Assigned task: Starting at the line that contains "Given: Pick 05 in the Minutes column", quote every line through the end of the entries, word for word, skipping the pictures.

● ● ● ●

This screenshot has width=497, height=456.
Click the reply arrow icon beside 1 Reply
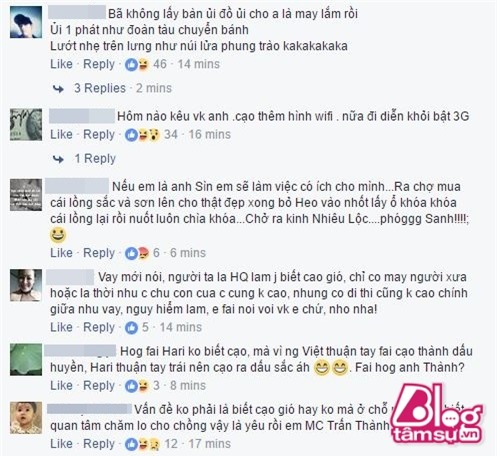(58, 159)
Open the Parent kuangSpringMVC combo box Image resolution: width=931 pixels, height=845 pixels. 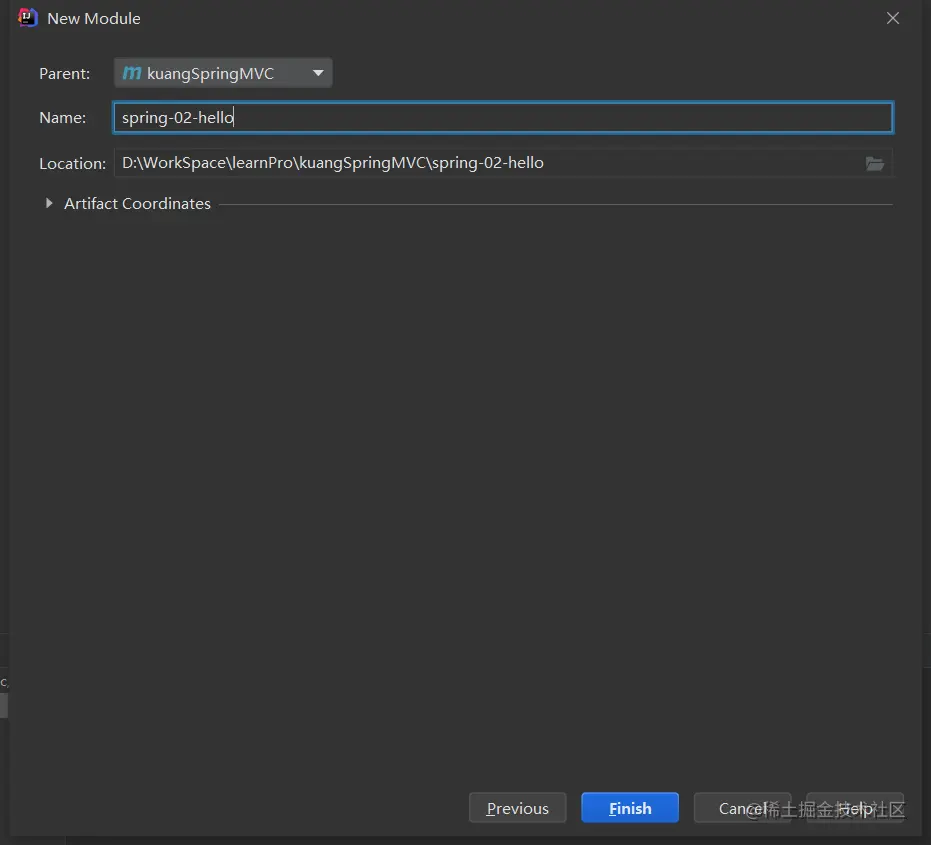[x=223, y=73]
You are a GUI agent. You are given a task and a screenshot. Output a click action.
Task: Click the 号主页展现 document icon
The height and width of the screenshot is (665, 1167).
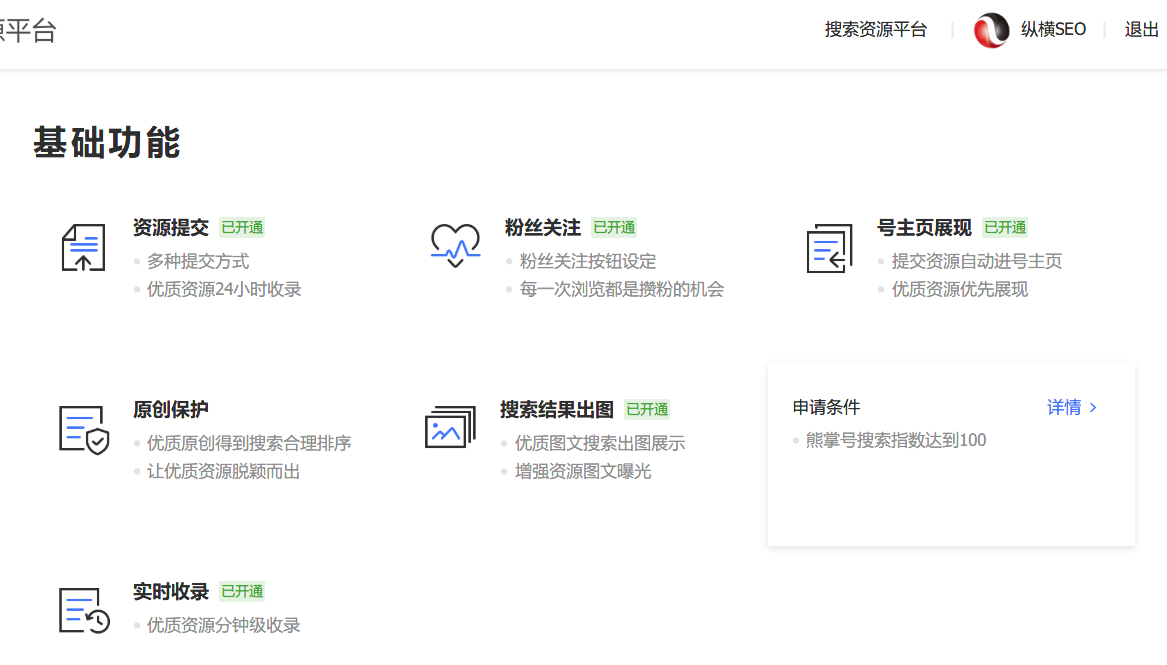point(829,250)
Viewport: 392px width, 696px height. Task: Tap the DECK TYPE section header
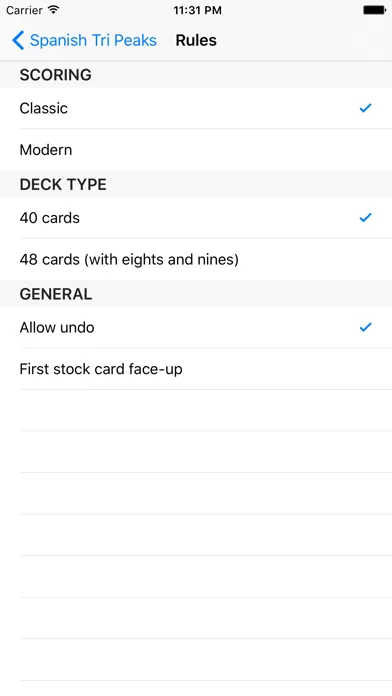point(63,184)
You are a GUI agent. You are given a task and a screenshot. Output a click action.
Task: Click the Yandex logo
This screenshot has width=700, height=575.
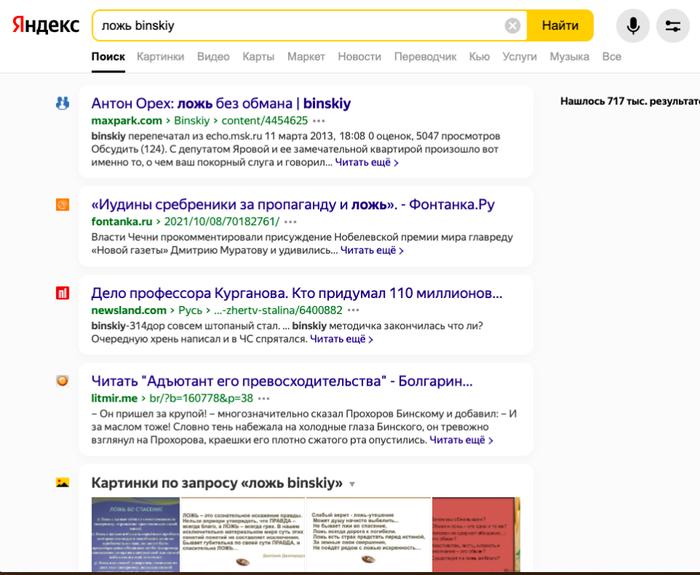[x=46, y=25]
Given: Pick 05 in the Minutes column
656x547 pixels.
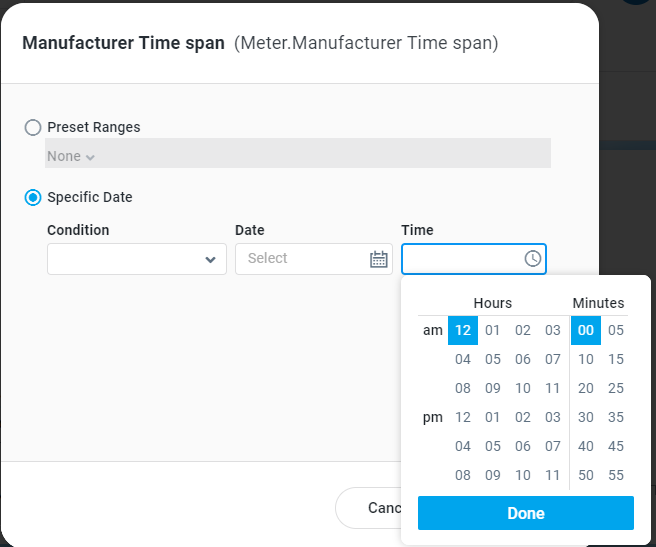Looking at the screenshot, I should (x=616, y=331).
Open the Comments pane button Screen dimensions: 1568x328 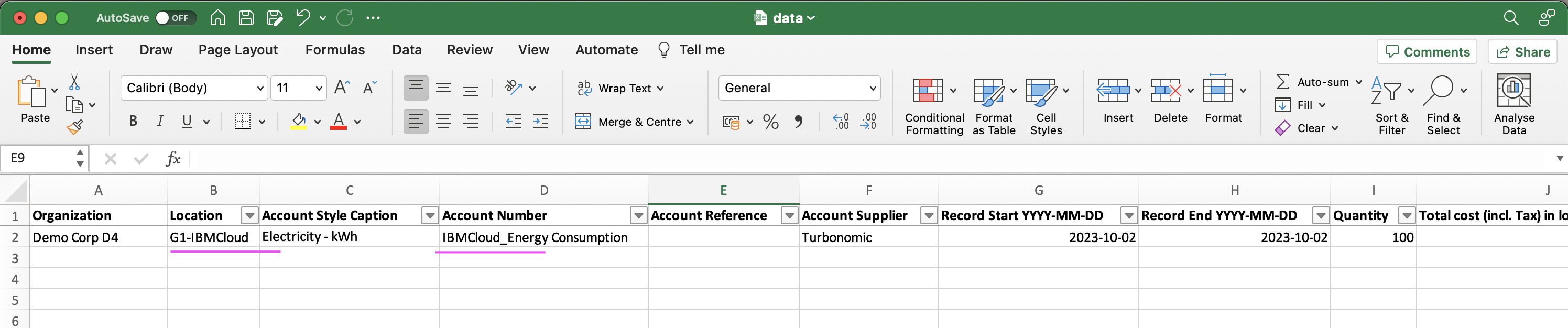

● ● ● ●

Answer box:
Given: Pick 05 in the Minutes column
656x547 pixels.
Looking at the screenshot, I should (x=616, y=331).
Open the Comments pane button Screen dimensions: 1568x328 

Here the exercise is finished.